Energy is often thought of in silos: By type of energy, by source, by class or by use. I think that for us to collectively reach any meaningful goals, it would be useful to think of it more holistically, more universally.
So, maybe we need to get a lot better at using our main resources — gas and oil — rather than trying to eliminate them. Maybe it also means killing off the “growth or death” mentality that pushes corporations to produce at any and call costs. Maybe it means a renewed focus on manufacturing at home to reduce the cycle of overproduction and waste, along with environmentally disruptive shipping and distribution. Maybe that also means accepting a steady GDP, rather than looking for significant growth every year. And I don’t even know where to go on the question of meat consumption (I like steak).
I think the question we need to be asking about energy, then, is, “How do we help restore equilibrium to the Earth while still allowing for the best of what it is to be human: Our desire to explore, create and grow?” 
An interesting proposition
As I said from the start, my point today was not to solve this, but to get us thinking a bit differently.
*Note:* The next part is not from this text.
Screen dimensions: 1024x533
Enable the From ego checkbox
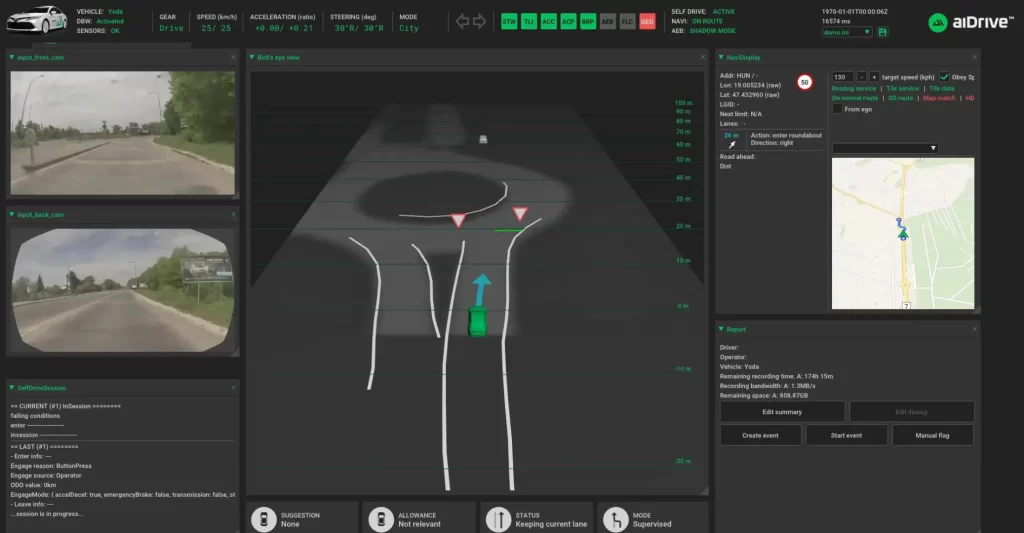click(837, 109)
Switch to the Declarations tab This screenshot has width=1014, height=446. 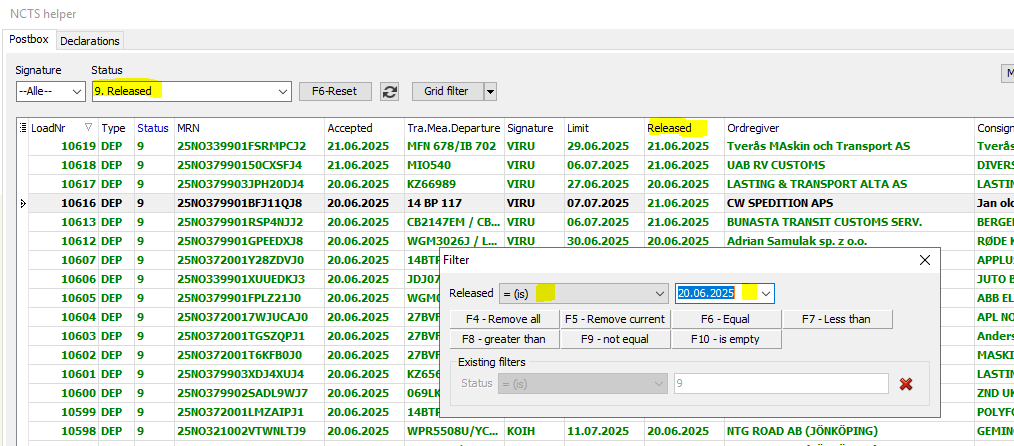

On that note, a colleague proposed an interesting thought that I’ll leave you with: What if each household had annual allocations for gas, water and electricity (and maybe even throw in petroleum-based products, like plastics), with the ability to decide how to “spend” each of our allocations, based on our own needs and priorities?
I think it’s an interesting exercise to get us thinking about correlative behaviors and how our lives, and our planet, could potentially change for the better.